- **PROBLEM REQUIREMENTS**
You are asked to reproduce the listing exactly and to omit its pictures.

- **PROVIDED DATA**
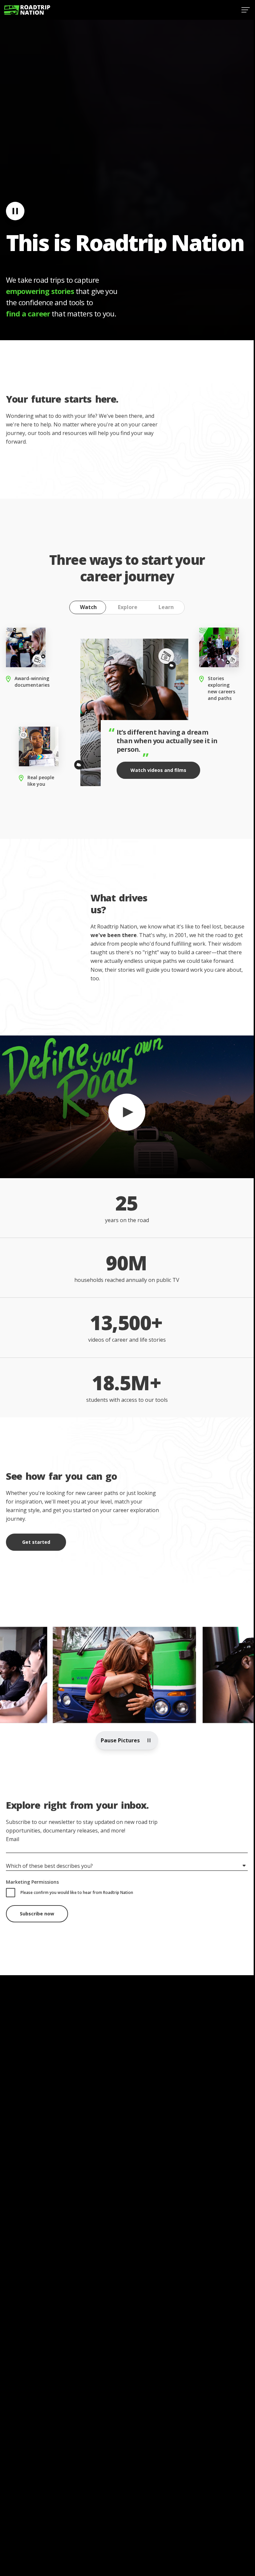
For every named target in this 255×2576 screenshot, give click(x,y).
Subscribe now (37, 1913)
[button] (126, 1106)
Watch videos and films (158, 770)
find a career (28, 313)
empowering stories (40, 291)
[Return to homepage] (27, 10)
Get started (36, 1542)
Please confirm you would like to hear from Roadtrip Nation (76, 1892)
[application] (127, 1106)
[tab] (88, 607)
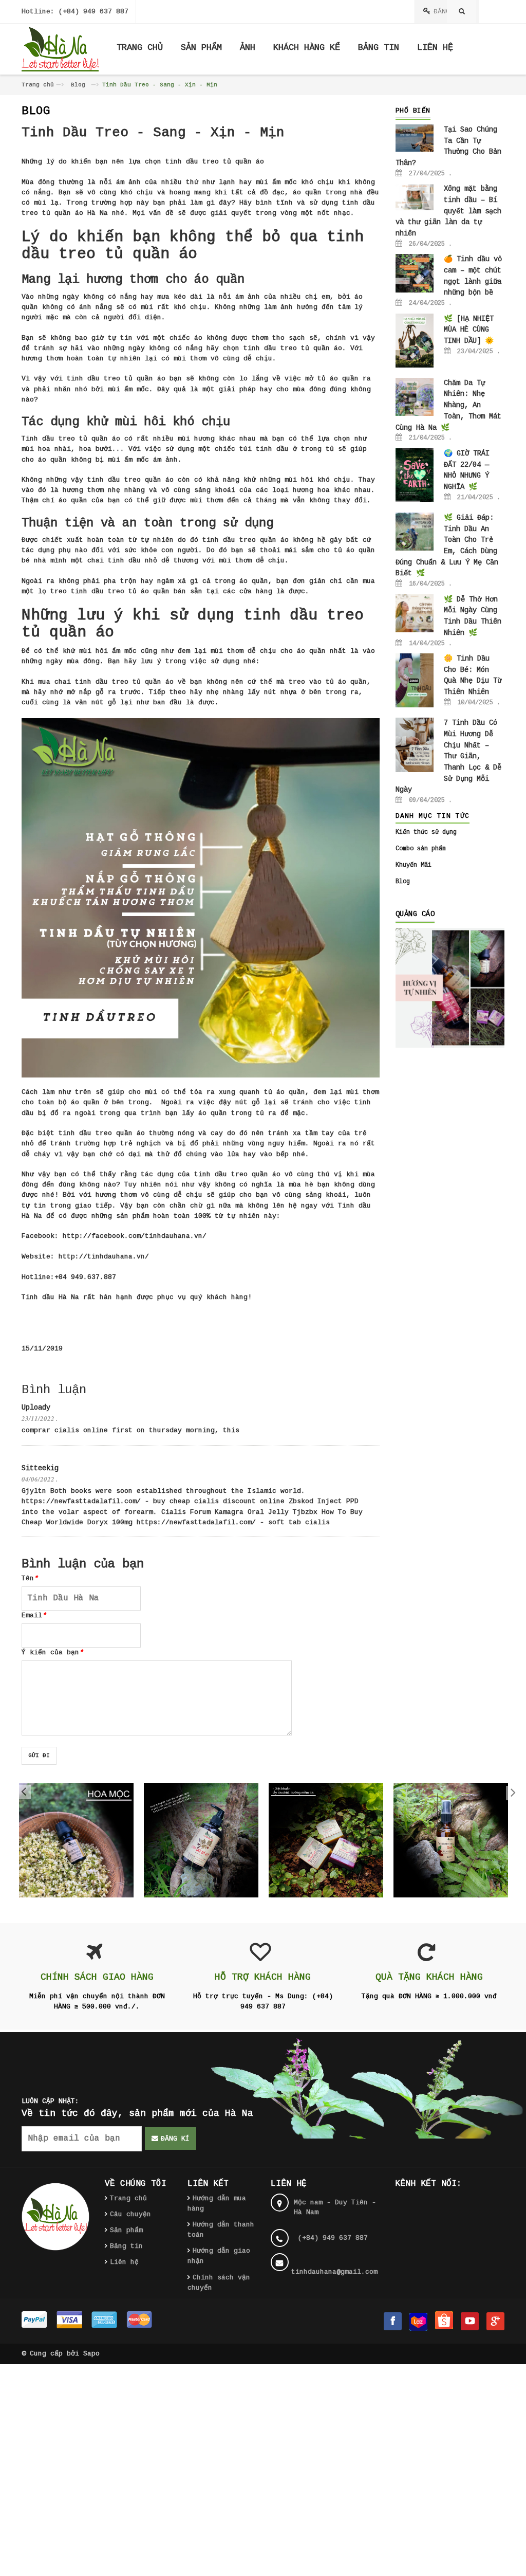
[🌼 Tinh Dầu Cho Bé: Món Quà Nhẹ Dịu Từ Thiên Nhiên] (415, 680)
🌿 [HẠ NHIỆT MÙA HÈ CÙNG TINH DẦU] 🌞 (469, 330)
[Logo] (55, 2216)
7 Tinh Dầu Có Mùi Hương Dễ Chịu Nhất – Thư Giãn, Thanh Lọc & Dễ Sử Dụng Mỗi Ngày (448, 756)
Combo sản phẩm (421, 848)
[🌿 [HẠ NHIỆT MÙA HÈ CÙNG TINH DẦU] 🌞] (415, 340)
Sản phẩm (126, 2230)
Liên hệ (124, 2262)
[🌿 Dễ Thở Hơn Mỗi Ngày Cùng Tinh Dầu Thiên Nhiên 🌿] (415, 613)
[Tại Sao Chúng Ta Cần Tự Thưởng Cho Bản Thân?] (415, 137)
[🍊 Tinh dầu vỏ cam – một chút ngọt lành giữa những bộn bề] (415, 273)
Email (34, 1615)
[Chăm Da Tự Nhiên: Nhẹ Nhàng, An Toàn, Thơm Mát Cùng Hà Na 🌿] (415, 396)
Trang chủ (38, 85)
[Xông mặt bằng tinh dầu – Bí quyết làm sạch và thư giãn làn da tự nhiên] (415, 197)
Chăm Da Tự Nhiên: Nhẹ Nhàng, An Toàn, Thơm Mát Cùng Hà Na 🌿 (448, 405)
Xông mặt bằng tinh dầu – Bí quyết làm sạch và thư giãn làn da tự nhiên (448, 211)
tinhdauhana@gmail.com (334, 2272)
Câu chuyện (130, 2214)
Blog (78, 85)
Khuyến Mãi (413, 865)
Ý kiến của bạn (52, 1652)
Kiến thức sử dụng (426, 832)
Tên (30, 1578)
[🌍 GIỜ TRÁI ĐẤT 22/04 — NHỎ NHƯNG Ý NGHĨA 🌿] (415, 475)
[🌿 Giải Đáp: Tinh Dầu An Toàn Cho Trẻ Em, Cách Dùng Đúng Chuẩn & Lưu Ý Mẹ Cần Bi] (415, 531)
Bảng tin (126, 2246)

- **WRITTEN SOLUTION**
For every named target in this 255×2576 screenshot, give click(x,y).
Subscribe now (37, 1913)
[button] (126, 1106)
Watch videos and films (158, 770)
find a career (28, 313)
empowering stories (40, 291)
[Return to homepage] (27, 10)
Get started (36, 1542)
Please confirm you would like to hear from Roadtrip Nation (76, 1892)
[application] (127, 1106)
[tab] (88, 607)
[🌼 Tinh Dầu Cho Bé: Món Quà Nhẹ Dịu Từ Thiên Nhiên] (415, 680)
🌿 [HẠ NHIỆT MÙA HÈ CÙNG TINH DẦU] 🌞 (469, 330)
[Logo] (55, 2216)
7 Tinh Dầu Có Mùi Hương Dễ Chịu Nhất – Thư Giãn, Thanh Lọc & Dễ Sử Dụng Mỗi Ngày (448, 756)
Combo sản phẩm (421, 848)
[🌿 [HẠ NHIỆT MÙA HÈ CÙNG TINH DẦU] 🌞] (415, 340)
Sản phẩm (126, 2230)
Liên hệ (124, 2262)
[🌿 Dễ Thở Hơn Mỗi Ngày Cùng Tinh Dầu Thiên Nhiên 🌿] (415, 613)
[Tại Sao Chúng Ta Cần Tự Thưởng Cho Bản Thân?] (415, 137)
[🍊 Tinh dầu vỏ cam – một chút ngọt lành giữa những bộn bề] (415, 273)
Email (34, 1615)
[Chăm Da Tự Nhiên: Nhẹ Nhàng, An Toàn, Thơm Mát Cùng Hà Na 🌿] (415, 396)
Trang chủ (38, 85)
[Xông mặt bằng tinh dầu – Bí quyết làm sạch và thư giãn làn da tự nhiên] (415, 197)
Chăm Da Tự Nhiên: Nhẹ Nhàng, An Toàn, Thơm Mát Cùng Hà Na 🌿 (448, 405)
Xông mặt bằng tinh dầu – Bí quyết làm sạch và thư giãn làn da tự nhiên (448, 211)
tinhdauhana@gmail.com (334, 2272)
Câu chuyện (130, 2214)
Blog (78, 85)
Khuyến Mãi (413, 865)
Ý kiến của bạn (52, 1652)
Kiến thức sử dụng (426, 832)
Tên (30, 1578)
[🌍 GIỜ TRÁI ĐẤT 22/04 — NHỎ NHƯNG Ý NGHĨA 🌿] (415, 475)
[🌿 Giải Đáp: Tinh Dầu An Toàn Cho Trẻ Em, Cách Dùng Đúng Chuẩn & Lưu Ý Mẹ Cần Bi] (415, 531)
Bảng tin (126, 2246)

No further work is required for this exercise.